* [Task goal]: Keep only those lines of the records that include the string "agent".

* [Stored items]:
________________________

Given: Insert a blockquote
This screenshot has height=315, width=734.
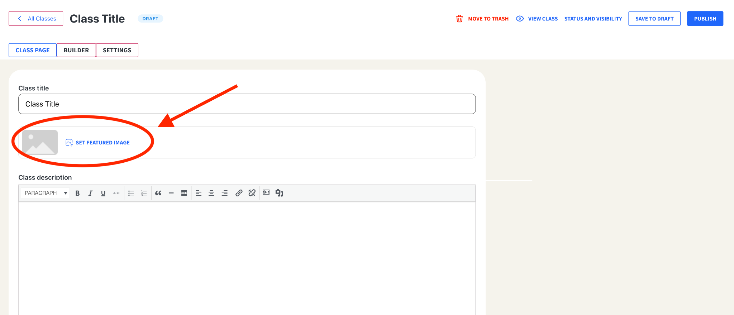Looking at the screenshot, I should [x=158, y=193].
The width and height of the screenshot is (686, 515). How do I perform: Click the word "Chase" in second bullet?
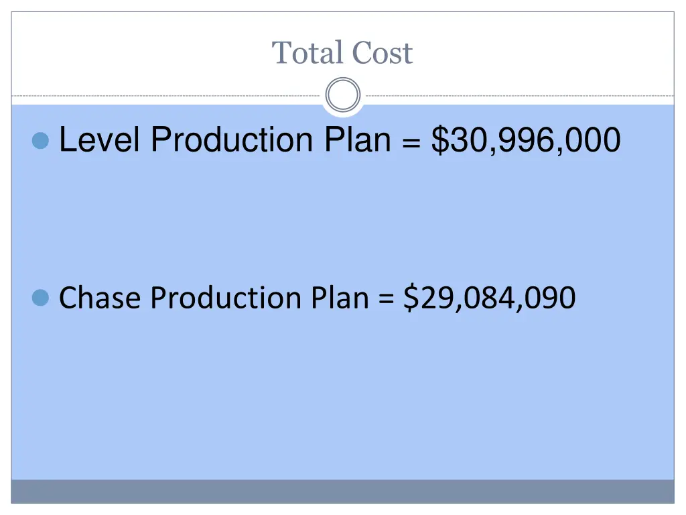[x=100, y=298]
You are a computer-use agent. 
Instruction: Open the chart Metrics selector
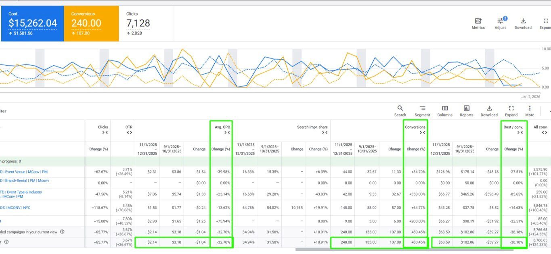(478, 23)
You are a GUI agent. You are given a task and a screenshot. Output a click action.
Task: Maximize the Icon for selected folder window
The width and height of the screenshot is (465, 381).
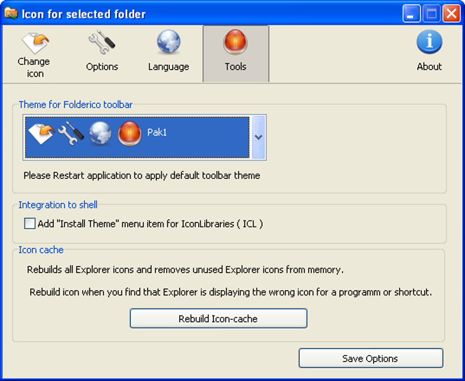tap(431, 14)
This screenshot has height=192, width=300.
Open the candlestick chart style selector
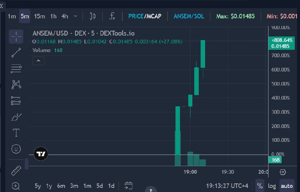[93, 16]
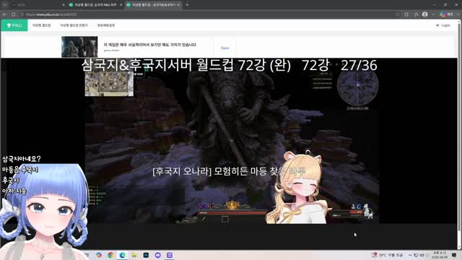The height and width of the screenshot is (260, 462).
Task: Open Microsoft Edge from the taskbar
Action: click(122, 255)
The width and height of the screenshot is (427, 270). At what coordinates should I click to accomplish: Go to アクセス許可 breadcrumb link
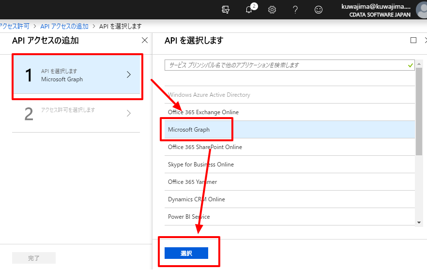15,27
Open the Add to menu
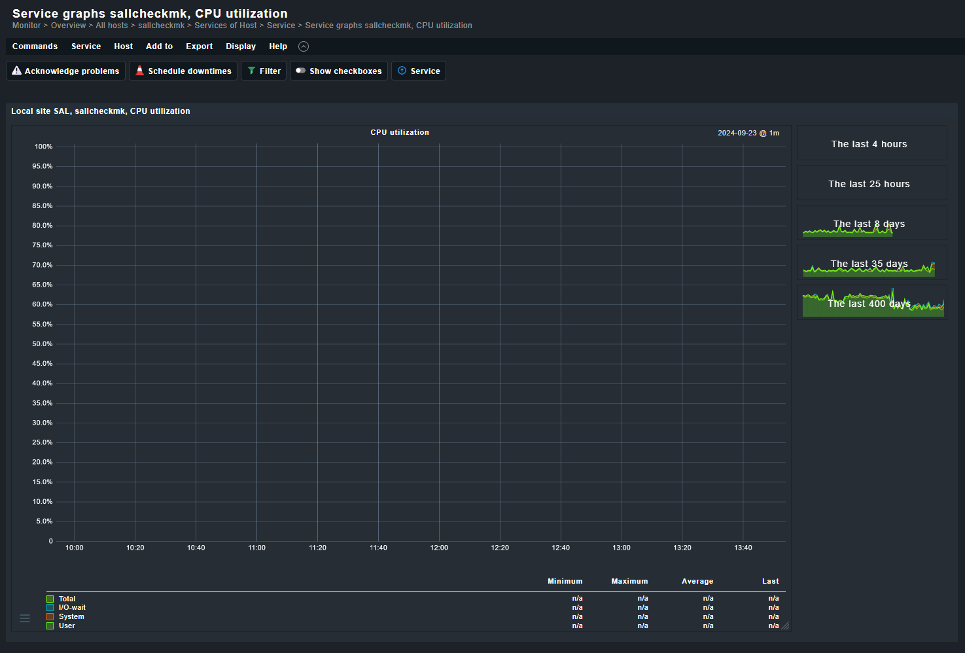Screen dimensions: 965x653 (158, 46)
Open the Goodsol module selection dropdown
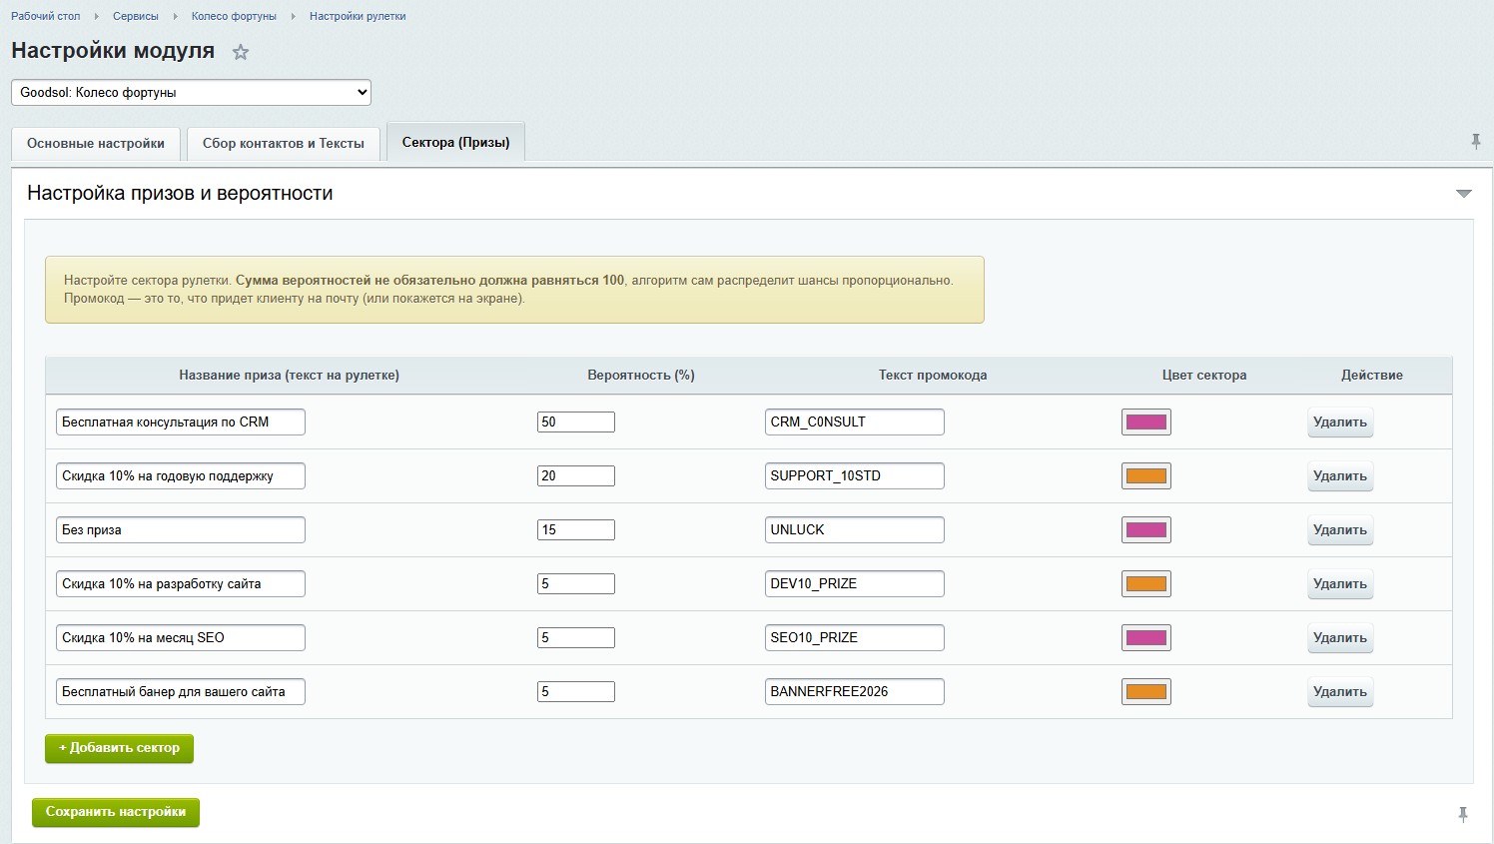 [191, 92]
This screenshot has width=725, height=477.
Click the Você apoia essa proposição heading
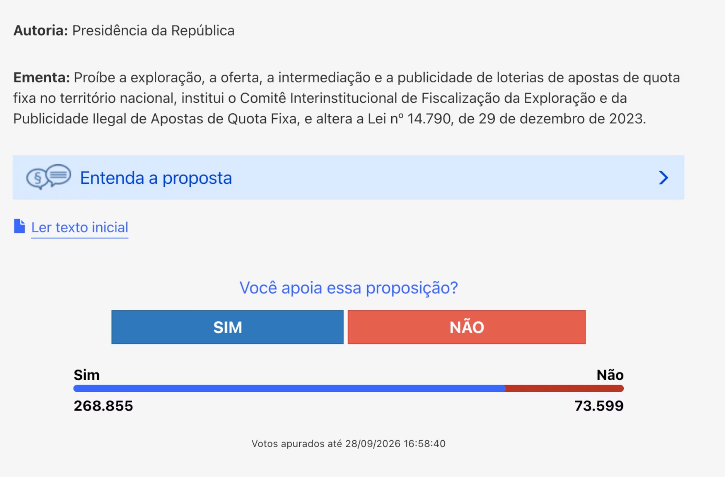(x=348, y=288)
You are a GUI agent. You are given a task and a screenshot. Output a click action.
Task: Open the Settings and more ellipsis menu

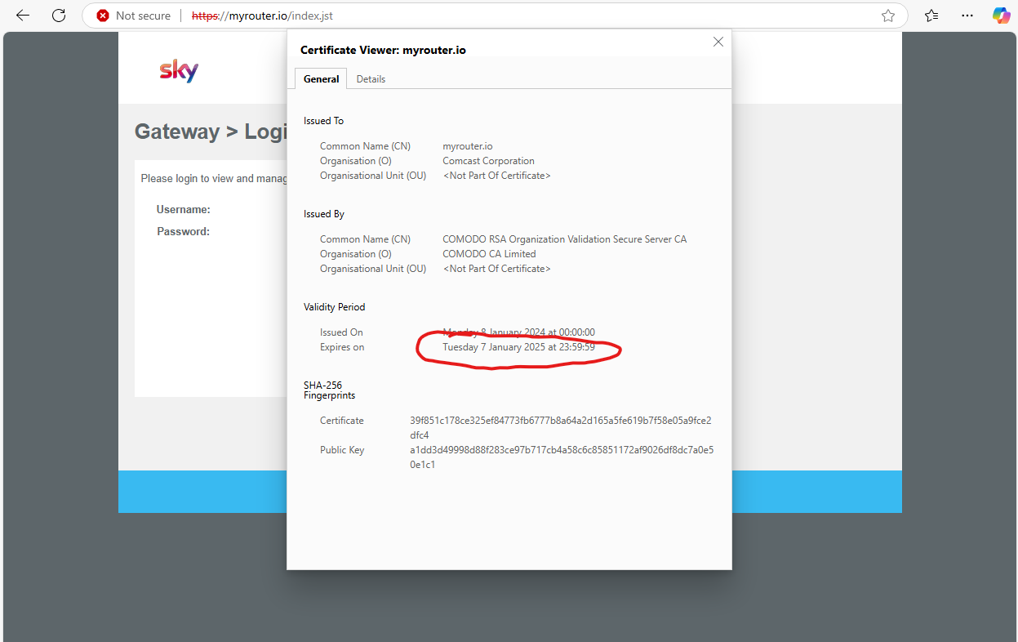coord(967,16)
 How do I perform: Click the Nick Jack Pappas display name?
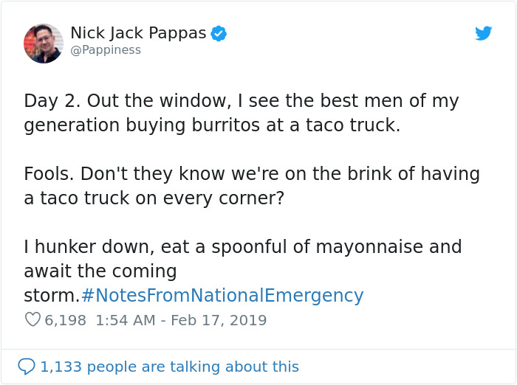click(138, 33)

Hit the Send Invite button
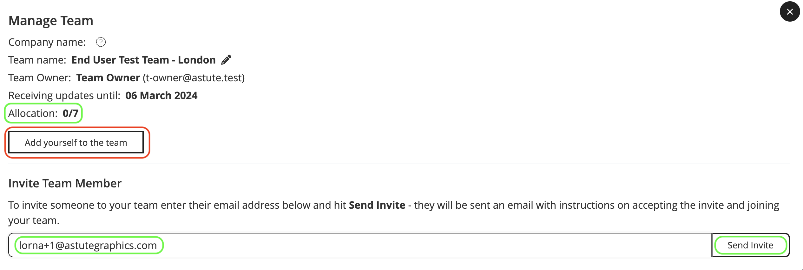coord(750,245)
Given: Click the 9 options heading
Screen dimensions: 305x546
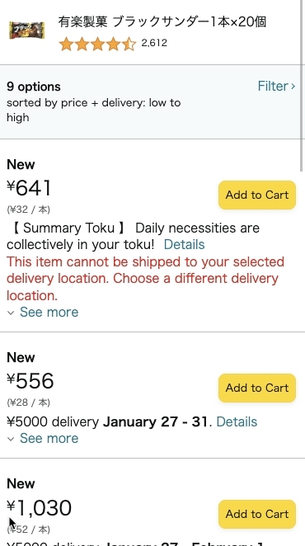Looking at the screenshot, I should click(x=34, y=87).
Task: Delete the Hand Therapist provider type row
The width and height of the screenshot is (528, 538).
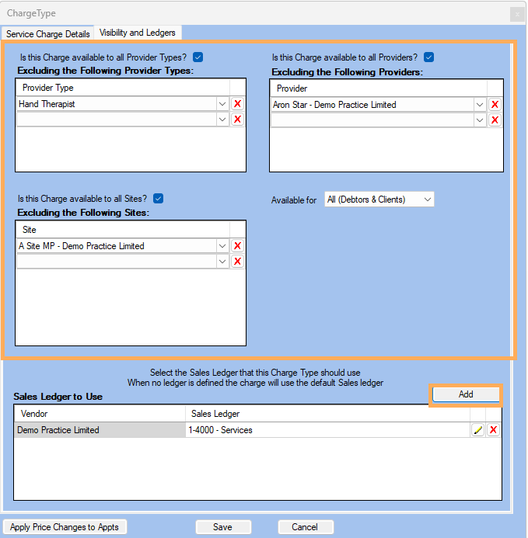Action: coord(238,104)
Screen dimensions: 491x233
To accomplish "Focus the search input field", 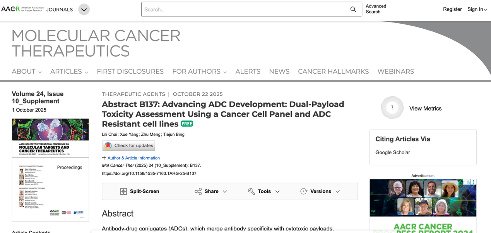I will (244, 9).
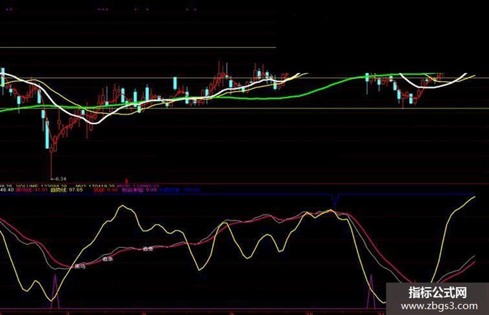Select the right purple spike signal
Viewport: 489px width, 315px height.
tap(371, 292)
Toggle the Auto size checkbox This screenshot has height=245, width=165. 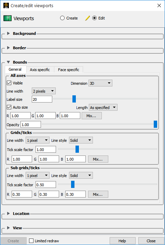[x=9, y=107]
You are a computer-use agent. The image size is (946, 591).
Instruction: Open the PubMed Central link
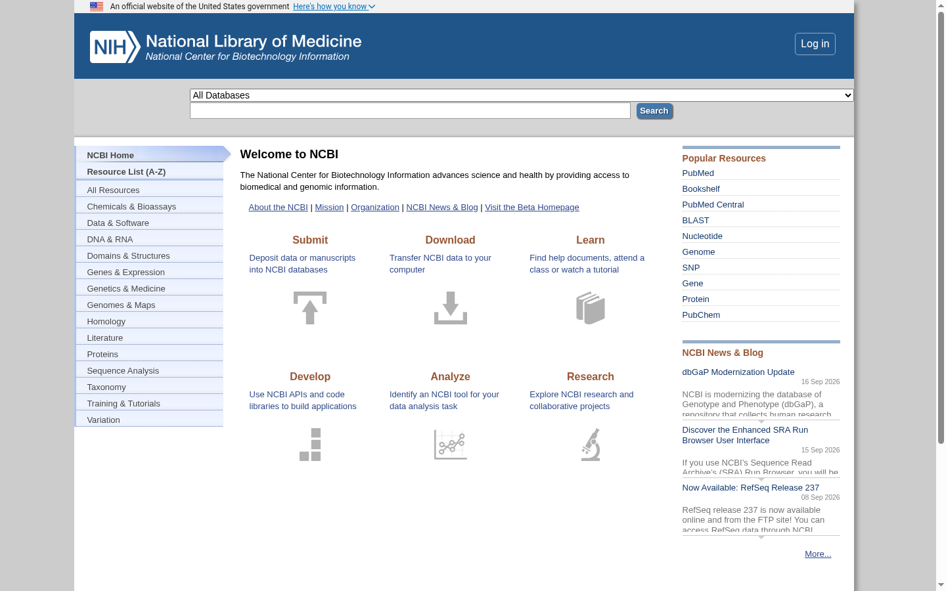713,204
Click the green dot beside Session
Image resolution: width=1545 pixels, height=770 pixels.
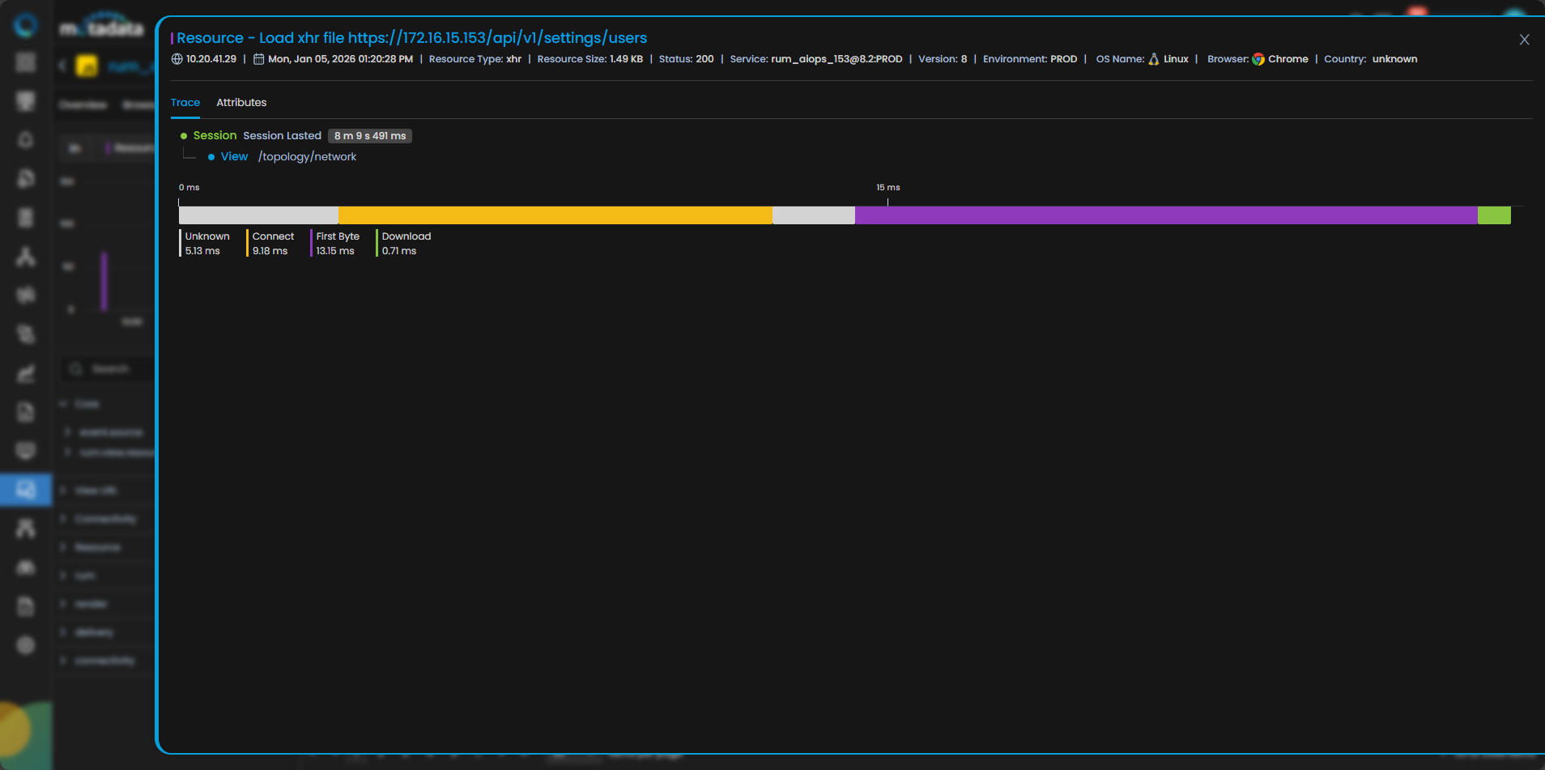pos(184,136)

________________________

* [Response]:
You are a computer-use agent. 
You are a GUI agent. You are given a task and a screenshot. Output a click action.
You are a GUI agent. You are given a task and a screenshot. Output a click action.
You are a computer-use agent. The image size is (946, 591).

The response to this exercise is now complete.